A tip for your type: Be patient with your partner if it seems like they’re not as ready to go as you are. If they’re more of a responsive type, it will take them a bit longer to warm up, and that’s okay! Channel that horniness into some slow, intentional foreplay, which will benefit the both of you.
Responsive Sexual Arousal
Also known as receptive arousal, this kind of desire is not only more common for female arousal, but it is also much less depicted in the media—which leads many to think there’s something ‘wrong’ with them.
This is, of course, not the case! In fact, 75% of men and 15% of women identify with spontaneous desire, whereas 30% of women and 5% of men identify with responsive desire. It’s just a matter of learning the way your body needs to be communicated with in order to reach a sense of arousal.
Responsive sexual arousal goes beyond initial horniness, taking into account the relational and contextual aspects of desire. In other words, you need some revving, which is why foreplay is key for this arousal type. You may find yourself declining sex for not being “in the mood,” and while this is totally normal and valid, responsive sexual arousal hints that starting sexual activity will actually spark your sexual desire. If this is your arousal type, you may need touching, cuddling, or kissing before you get turned on, expecting your desire to emerge as a result of the process.
A tip for your type: Experiment with scheduling your sexy time, maybe even marking it on your calendar! Whether it’s time spent together, making out, or even just cuddling, the cultivation of intimacy will curate the right relaxed circumstances for desire.
Going Deeper: What Are The 6 Arousal Types?
Feel like there’s more to it? That’s because there is! Many psychologists and sex experts who have studied the subject have developed an array of ways to categorize the way people experience their own sensuality and necessary stimulation. Taking it a layer deeper, let’s explore these six subcategories of arousal: physical, visual, audial, cognitive, relational, and emotional. Each related to our senses, you may find yourself relating a few of these, or you may be completely emphatic about just one.

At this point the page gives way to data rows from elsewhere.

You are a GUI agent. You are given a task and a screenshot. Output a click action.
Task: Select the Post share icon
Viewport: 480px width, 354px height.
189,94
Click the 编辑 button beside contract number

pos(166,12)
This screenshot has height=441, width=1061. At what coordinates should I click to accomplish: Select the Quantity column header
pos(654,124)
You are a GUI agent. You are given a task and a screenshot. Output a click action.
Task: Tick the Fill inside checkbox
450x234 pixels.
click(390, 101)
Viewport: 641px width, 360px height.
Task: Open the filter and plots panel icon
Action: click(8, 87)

It’s as simple as it sounds! Physical arousal examples include intentional touch, certain kinds of movements, textures, pressures, or speeds, which can all get you in the mood pretty quickly.
What you see is what will get you there. Whether it’s seeing your partner in certain clothes (or lack thereof!), seeing yourself a particular way, or even picturing positions, the quickest way to arousal for you is visual stimulation.

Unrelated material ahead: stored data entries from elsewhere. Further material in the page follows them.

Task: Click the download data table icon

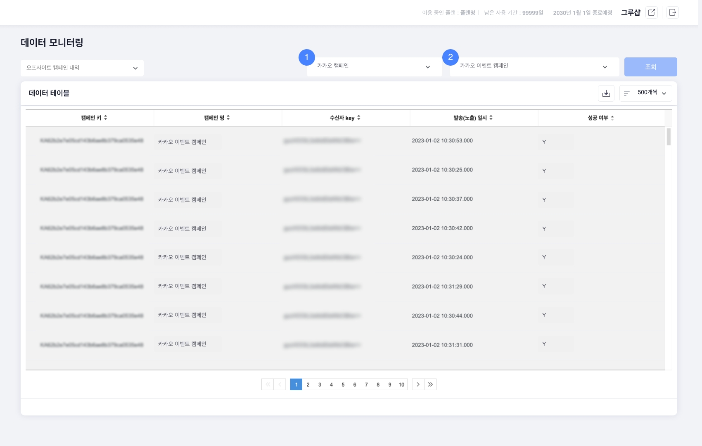Action: [606, 93]
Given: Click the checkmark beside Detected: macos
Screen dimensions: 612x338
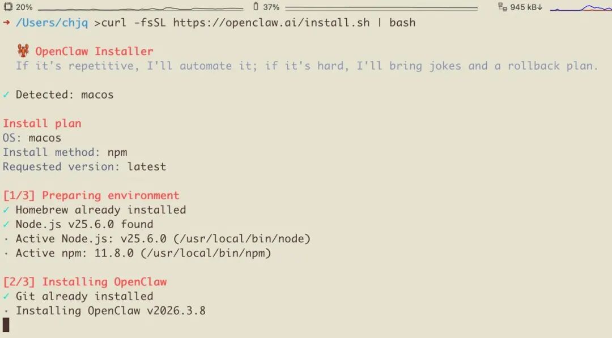Looking at the screenshot, I should 6,95.
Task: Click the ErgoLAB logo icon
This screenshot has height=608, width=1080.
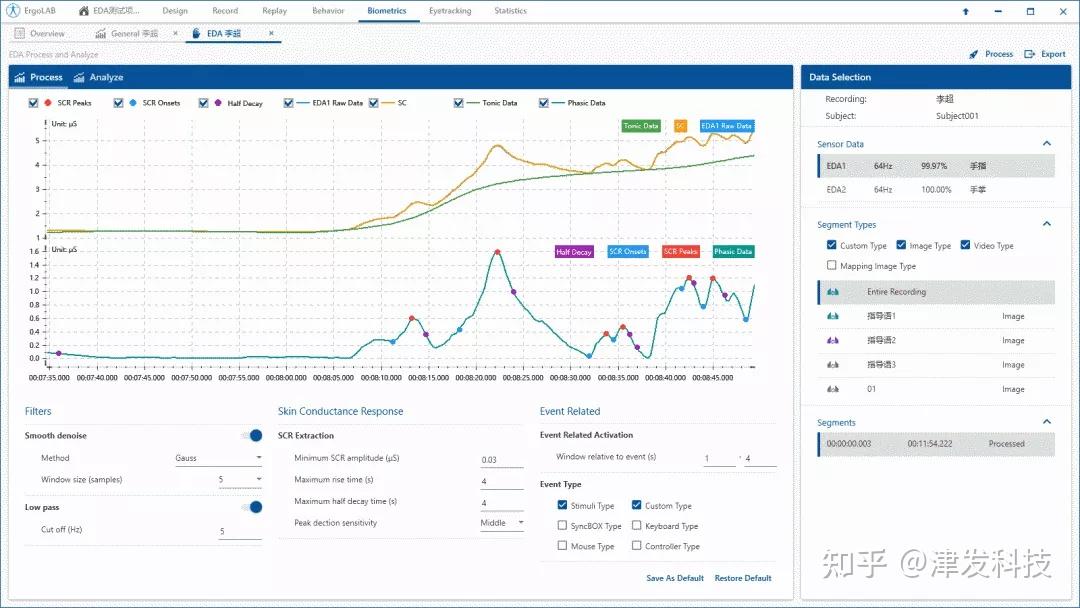Action: tap(13, 10)
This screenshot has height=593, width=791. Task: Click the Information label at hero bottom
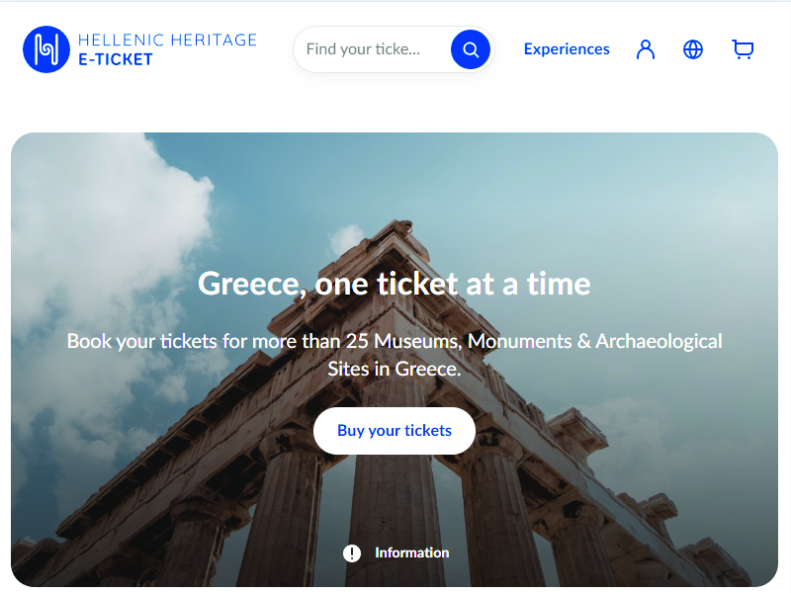pyautogui.click(x=411, y=552)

It’s all about what you hear. There may be certain words, phrases, tones, voices, and even vibrations that can trigger you, so consider making yourself a sexy time playlist if you haven’t already!
Similar to spontaneous arousal, you can easily think your way into feeling horny. You’re likely to fantasize to get in the mood, and can even benefit from integrating some of that imagination in the bedroom!
You need a deeper sense of connection in order to feel aroused. Being intentional about communicating what you value in one another before getting into it can be incredibly beneficial for your sense of desire.
When it comes to emotional arousal, you definitely can’t force the mood. There’s a specific feeling you need, known as your “core erotic feeling,” which could be feeling wanted, dominative, or powerful.
Whether you experience spontaneous sexual arousal with visual tendencies, responsive sexual arousal with emotional and relational tendencies, or a different combination entirely, there’s no right or wrong way to feel. It’s all about getting to know yourself more accurately, learning the language around it, and sharing it with your partner to build an even more rewarding intimate connection.